#### [Excerpted text]
-=-=-

Let me say something that will make a lot of product managers uncomfortable: most "Arabic" products aren't Arabic products. They're English products wearing a costume.

I've seen what it looks like when it's done right, at Careem, where we built dialect-level localization across a dozen MENA markets, and at talabat, where we ran separate copy decks with localized CTAs per market cluster. 

I've also seen, repeatedly, what the industry does instead. 

The pattern is depressingly consistent. A team ships an Arabic version of their product. The UI flips right-to-left. The strings get translated. Leadership checks the box. And then the Arabic retention numbers come in, and nobody can explain why they're lagging behind English.

I can explain why. And in this article, I will.

Mistake #1: Treating RTL as a feature, not a foundation

The first and most common sin is treating right-to-left (RTL) layout as a late-stage feature, something you bolt on after the product is built. A sprint, a flag, a CSS property. Done.

This is not localization. This is a mirage.

-=-=-

#### [Record set]
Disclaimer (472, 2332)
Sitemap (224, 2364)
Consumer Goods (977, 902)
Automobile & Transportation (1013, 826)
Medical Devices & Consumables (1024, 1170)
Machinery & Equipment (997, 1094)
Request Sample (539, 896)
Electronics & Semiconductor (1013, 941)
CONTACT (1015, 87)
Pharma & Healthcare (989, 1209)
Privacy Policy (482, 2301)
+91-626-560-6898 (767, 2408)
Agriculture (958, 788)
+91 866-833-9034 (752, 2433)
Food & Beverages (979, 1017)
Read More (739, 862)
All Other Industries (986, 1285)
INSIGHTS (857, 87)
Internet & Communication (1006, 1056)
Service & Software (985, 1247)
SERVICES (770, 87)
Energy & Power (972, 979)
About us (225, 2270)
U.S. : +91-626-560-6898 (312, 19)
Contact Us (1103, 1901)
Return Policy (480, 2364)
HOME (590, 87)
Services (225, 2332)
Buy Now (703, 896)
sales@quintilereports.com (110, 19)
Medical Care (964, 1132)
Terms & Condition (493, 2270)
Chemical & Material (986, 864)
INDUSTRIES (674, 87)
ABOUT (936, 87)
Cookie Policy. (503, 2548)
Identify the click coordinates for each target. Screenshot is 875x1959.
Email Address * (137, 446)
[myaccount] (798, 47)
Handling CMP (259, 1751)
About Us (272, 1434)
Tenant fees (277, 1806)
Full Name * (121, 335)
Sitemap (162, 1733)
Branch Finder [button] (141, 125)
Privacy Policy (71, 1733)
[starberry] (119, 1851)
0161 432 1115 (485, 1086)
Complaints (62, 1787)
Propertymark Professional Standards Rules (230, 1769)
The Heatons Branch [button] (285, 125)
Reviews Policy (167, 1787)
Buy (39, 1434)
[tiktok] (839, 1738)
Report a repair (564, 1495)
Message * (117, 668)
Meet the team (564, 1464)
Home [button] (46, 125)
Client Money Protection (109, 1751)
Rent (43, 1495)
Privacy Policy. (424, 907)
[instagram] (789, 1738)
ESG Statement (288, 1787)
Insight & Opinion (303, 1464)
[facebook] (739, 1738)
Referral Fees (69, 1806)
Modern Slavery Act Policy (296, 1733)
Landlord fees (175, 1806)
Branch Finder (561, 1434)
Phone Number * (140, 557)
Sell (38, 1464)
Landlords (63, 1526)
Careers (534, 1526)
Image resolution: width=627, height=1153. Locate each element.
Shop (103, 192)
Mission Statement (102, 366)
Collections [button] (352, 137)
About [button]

-=-=-

#### [Work instructions]
1: From the Arabic localization article, restate word for word the passage between "The pattern is" and "is a mirage.", inclusive.
2: Why does the Arabic localization article claim that most "Arabic" products aren't really Arabic products?

#### [Answers to the exercise]
1:
The pattern is depressingly consistent. A team ships an Arabic version of their product. The UI flips right-to-left. The strings get translated. Leadership checks the box. And then the Arabic retention numbers come in, and nobody can explain why they're lagging behind English.

I can explain why. And in this article, I will.

Mistake #1: Treating RTL as a feature, not a foundation

The first and most common sin is treating right-to-left (RTL) layout as a late-stage feature, something you bolt on after the product is built. A sprint, a flag, a CSS property. Done.

This is not localization. This is a mirage.

2: The author says they are English products wearing a costume. The article describes the usual pattern: the interface is flipped right-to-left and the strings are translated, and then leadership checks the box.